--- Input ---
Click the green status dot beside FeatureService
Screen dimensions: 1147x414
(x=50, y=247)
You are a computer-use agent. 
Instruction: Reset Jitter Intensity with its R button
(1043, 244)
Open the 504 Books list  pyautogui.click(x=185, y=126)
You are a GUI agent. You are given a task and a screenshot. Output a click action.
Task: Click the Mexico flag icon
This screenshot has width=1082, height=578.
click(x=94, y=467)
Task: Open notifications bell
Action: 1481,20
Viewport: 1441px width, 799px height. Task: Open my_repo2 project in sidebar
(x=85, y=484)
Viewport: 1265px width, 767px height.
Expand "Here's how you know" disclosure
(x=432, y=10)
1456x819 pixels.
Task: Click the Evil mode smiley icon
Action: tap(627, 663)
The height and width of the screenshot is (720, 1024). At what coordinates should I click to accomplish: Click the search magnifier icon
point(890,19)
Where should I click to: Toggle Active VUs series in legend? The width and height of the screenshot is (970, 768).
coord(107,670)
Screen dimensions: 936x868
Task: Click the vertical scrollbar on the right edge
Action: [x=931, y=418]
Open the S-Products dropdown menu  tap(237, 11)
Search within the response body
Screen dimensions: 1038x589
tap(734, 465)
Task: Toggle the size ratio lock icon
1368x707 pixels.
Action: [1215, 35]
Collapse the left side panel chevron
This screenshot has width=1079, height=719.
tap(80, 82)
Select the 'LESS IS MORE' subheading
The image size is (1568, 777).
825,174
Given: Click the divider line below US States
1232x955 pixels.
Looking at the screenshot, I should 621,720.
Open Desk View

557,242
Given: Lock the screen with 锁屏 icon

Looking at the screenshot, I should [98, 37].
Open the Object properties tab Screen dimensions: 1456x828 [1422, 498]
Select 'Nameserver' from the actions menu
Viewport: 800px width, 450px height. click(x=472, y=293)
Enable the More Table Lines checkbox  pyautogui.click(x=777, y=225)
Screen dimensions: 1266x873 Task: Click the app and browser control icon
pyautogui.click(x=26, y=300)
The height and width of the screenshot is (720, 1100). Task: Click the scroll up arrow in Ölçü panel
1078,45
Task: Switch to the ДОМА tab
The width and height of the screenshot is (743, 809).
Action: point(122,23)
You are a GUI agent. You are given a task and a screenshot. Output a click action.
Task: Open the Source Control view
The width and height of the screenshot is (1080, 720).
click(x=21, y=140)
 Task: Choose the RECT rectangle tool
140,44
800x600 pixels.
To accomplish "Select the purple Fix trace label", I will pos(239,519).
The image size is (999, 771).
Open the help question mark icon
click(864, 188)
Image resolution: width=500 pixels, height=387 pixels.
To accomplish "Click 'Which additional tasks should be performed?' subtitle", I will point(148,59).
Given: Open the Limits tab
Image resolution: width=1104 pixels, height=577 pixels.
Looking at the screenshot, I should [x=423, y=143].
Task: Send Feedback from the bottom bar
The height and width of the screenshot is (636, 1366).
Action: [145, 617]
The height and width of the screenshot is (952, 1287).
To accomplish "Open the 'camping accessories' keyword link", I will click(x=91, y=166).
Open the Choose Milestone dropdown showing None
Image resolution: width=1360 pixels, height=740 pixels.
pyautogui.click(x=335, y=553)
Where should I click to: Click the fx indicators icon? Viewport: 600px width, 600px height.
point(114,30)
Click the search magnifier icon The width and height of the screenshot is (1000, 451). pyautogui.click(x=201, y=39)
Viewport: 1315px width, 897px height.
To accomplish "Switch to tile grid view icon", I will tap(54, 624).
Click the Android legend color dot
---
Work out how many lines in the records above include the string "Switch", and provide that figure with no other text.

#### Written response
2